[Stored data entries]

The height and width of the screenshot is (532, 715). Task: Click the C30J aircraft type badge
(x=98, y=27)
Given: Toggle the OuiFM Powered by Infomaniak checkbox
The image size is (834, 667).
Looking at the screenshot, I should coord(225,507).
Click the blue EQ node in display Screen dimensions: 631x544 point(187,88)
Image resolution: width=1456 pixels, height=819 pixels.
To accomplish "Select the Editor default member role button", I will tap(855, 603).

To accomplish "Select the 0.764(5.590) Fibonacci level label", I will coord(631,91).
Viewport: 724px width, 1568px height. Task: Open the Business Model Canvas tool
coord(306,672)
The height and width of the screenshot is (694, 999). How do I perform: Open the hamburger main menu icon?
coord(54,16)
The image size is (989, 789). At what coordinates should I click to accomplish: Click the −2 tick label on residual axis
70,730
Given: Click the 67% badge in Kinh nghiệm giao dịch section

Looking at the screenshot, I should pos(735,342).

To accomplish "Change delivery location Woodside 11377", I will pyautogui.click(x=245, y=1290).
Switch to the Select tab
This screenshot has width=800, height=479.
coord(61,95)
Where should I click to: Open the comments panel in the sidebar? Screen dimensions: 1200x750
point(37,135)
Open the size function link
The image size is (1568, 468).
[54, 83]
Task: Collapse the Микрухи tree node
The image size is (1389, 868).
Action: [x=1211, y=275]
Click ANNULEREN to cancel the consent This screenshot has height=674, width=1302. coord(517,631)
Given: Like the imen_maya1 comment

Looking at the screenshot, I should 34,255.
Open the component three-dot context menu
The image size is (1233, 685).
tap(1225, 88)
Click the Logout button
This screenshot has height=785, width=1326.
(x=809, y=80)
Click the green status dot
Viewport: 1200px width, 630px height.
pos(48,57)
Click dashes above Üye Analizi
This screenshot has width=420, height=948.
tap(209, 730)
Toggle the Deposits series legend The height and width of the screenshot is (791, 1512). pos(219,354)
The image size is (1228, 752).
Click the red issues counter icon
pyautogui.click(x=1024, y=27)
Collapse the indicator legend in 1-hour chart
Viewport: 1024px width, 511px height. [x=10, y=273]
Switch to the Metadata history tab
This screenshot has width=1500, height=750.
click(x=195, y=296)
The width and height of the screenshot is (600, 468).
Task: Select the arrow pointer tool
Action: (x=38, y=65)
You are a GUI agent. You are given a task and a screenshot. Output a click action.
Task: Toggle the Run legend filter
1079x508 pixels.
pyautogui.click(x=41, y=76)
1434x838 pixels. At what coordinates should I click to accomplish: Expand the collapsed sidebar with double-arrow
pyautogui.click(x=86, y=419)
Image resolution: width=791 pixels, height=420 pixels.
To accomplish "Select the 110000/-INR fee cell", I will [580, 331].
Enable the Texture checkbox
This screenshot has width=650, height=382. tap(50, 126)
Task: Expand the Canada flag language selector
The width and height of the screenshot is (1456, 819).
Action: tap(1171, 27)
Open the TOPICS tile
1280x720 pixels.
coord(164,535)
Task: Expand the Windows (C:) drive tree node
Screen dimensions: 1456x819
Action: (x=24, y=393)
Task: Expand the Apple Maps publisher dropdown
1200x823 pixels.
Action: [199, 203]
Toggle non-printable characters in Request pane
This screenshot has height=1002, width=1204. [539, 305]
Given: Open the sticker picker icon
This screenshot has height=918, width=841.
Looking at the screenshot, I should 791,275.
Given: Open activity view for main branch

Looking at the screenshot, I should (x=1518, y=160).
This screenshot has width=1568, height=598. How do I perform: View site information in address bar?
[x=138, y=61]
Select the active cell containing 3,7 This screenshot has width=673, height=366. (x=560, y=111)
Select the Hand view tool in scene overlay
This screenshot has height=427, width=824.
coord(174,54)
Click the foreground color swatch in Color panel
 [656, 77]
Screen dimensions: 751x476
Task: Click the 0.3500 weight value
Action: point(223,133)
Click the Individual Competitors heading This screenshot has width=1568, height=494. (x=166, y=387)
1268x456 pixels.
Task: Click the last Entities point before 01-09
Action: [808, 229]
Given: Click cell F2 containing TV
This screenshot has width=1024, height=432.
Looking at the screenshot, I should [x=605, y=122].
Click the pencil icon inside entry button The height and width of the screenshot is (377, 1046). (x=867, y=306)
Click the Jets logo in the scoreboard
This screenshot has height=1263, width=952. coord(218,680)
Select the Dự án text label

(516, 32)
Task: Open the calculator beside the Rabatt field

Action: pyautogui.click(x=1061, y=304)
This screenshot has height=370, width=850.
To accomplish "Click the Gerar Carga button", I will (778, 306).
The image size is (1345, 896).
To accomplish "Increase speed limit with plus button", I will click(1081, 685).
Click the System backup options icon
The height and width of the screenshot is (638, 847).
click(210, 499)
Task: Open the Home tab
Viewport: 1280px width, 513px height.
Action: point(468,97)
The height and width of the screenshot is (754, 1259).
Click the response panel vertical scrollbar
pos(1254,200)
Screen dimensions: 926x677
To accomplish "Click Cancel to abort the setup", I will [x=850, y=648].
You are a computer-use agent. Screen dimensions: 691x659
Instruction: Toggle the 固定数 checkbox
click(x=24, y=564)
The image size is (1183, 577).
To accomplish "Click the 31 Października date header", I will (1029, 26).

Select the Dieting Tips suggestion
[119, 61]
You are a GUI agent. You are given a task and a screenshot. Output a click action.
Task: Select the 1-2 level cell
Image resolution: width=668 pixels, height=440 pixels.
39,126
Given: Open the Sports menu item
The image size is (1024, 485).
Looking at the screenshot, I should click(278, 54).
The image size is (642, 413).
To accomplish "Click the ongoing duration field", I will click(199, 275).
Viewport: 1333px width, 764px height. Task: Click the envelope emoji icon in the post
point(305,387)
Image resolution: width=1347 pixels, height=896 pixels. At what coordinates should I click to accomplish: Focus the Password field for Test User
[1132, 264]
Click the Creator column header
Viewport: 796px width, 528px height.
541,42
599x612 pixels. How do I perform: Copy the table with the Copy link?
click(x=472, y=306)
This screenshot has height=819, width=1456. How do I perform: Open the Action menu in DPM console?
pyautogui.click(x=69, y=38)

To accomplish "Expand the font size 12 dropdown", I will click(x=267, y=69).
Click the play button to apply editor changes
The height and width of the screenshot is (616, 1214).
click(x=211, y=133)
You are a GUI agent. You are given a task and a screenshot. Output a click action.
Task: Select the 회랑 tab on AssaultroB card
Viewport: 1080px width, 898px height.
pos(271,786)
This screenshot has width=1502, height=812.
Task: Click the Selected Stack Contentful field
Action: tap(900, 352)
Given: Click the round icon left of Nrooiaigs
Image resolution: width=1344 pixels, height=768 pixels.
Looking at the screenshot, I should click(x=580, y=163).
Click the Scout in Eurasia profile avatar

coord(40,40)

Work request: In your answer, include only the lines above starting at the line that holds "The image size is (1389, 868)." and ending at the line that holds "Click ANNULEREN to", copied exactly.

Your solution:
The image size is (1389, 868).
Action: [x=1211, y=275]
Click ANNULEREN to cancel the consent This screenshot has height=674, width=1302. coord(517,631)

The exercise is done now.